• [EXERCISE MATERIALS]:
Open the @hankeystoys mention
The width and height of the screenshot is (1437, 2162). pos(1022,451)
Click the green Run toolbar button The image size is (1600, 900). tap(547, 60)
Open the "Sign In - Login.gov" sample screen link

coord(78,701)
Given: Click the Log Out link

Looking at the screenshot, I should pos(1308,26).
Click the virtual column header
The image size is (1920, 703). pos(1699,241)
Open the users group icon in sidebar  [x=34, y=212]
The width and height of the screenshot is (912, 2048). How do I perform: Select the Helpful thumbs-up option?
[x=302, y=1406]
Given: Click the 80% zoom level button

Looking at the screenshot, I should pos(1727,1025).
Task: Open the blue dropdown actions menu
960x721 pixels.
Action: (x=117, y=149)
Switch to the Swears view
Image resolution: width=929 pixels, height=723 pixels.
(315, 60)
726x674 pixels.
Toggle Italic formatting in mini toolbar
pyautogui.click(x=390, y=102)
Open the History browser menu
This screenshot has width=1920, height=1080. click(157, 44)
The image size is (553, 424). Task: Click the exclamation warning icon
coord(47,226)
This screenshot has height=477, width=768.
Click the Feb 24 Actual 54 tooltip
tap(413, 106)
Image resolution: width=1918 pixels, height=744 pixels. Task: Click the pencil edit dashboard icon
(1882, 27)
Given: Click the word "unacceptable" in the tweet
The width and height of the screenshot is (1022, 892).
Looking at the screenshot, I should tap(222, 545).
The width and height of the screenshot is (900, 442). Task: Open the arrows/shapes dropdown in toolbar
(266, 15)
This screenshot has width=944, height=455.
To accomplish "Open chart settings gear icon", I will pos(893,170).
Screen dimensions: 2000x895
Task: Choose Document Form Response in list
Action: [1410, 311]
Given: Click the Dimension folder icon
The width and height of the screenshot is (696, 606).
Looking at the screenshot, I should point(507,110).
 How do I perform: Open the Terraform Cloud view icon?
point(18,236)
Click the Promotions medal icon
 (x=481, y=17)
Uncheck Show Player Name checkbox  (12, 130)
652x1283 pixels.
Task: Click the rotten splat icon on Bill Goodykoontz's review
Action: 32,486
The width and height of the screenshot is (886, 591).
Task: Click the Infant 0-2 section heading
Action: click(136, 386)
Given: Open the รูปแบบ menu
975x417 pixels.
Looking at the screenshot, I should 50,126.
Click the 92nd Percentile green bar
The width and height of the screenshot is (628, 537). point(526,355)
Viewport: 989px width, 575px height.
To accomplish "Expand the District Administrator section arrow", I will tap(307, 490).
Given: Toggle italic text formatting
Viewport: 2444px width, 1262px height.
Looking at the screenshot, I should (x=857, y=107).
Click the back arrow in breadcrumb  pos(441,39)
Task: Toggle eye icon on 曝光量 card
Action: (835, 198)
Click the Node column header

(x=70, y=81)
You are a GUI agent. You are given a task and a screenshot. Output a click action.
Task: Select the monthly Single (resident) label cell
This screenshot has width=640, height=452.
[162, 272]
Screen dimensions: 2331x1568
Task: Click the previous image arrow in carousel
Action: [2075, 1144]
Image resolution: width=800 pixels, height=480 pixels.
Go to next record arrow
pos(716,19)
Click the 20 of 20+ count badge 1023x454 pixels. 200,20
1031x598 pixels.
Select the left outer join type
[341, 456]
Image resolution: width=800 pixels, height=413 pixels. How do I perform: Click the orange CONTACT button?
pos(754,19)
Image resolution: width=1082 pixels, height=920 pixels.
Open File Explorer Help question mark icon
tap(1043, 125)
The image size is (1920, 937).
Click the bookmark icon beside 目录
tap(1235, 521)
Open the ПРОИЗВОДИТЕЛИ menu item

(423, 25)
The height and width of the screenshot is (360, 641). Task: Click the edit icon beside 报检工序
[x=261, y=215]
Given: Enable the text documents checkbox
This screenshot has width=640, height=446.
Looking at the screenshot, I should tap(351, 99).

• [TASK ITEM]:
The required output is a copy of each line in the records where the string "text" occurs.

• [TASK SOLUTION]:
Given: Toggle italic text formatting
Given: Enable the text documents checkbox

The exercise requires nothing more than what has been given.